### [The problem]
Retype the whole listing that follows so that it matches the original exactly.

### [Information supplied]
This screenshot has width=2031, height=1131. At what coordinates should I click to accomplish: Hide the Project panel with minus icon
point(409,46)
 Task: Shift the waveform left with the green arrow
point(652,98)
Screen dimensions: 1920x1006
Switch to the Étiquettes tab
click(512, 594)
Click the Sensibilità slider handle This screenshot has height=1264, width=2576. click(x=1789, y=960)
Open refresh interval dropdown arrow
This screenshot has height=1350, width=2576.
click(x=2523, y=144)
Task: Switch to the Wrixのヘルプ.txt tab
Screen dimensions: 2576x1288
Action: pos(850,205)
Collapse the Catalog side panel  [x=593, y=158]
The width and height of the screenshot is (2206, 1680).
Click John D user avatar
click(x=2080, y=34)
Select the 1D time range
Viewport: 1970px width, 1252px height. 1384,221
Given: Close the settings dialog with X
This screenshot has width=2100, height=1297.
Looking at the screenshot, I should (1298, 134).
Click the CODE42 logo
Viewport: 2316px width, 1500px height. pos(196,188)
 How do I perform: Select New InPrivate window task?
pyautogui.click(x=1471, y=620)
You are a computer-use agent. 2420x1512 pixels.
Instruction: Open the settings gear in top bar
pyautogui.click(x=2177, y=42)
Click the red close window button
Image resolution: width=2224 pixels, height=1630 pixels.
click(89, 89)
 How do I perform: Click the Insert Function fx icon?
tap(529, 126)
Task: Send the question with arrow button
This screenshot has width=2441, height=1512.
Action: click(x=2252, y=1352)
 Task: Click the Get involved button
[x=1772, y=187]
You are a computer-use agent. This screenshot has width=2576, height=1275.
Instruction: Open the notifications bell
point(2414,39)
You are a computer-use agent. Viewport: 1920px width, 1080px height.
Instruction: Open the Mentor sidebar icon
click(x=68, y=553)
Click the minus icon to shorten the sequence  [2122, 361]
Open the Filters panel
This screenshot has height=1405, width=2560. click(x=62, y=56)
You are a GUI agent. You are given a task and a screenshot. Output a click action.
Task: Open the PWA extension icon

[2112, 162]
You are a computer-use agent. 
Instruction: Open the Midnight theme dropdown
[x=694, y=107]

### [Solution to this problem]
This screenshot has width=2031, height=1131. At what coordinates should I click to accomplish: Hide the Project panel with minus icon
point(409,46)
 Task: Shift the waveform left with the green arrow
point(652,98)
Screen dimensions: 1920x1006
Switch to the Étiquettes tab
click(512, 594)
Click the Sensibilità slider handle This screenshot has height=1264, width=2576. click(x=1789, y=960)
Open refresh interval dropdown arrow
This screenshot has height=1350, width=2576.
click(x=2523, y=144)
Task: Switch to the Wrixのヘルプ.txt tab
Screen dimensions: 2576x1288
Action: pos(850,205)
Collapse the Catalog side panel  [x=593, y=158]
The width and height of the screenshot is (2206, 1680).
Click John D user avatar
click(x=2080, y=34)
Select the 1D time range
Viewport: 1970px width, 1252px height. 1384,221
Given: Close the settings dialog with X
This screenshot has width=2100, height=1297.
Looking at the screenshot, I should (1298, 134).
Click the CODE42 logo
Viewport: 2316px width, 1500px height. pos(196,188)
 How do I perform: Select New InPrivate window task?
pyautogui.click(x=1471, y=620)
You are a computer-use agent. 2420x1512 pixels.
Instruction: Open the settings gear in top bar
pyautogui.click(x=2177, y=42)
Click the red close window button
Image resolution: width=2224 pixels, height=1630 pixels.
click(89, 89)
 How do I perform: Click the Insert Function fx icon?
tap(529, 126)
Task: Send the question with arrow button
This screenshot has width=2441, height=1512.
Action: click(x=2252, y=1352)
 Task: Click the Get involved button
[x=1772, y=187]
You are a computer-use agent. This screenshot has width=2576, height=1275.
Instruction: Open the notifications bell
point(2414,39)
You are a computer-use agent. Viewport: 1920px width, 1080px height.
Instruction: Open the Mentor sidebar icon
click(x=68, y=553)
Click the minus icon to shorten the sequence  [2122, 361]
Open the Filters panel
This screenshot has height=1405, width=2560. click(x=62, y=56)
You are a GUI agent. You are given a task and a screenshot. Output a click action.
Task: Open the PWA extension icon

[2112, 162]
You are a computer-use agent. 
Instruction: Open the Midnight theme dropdown
[x=694, y=107]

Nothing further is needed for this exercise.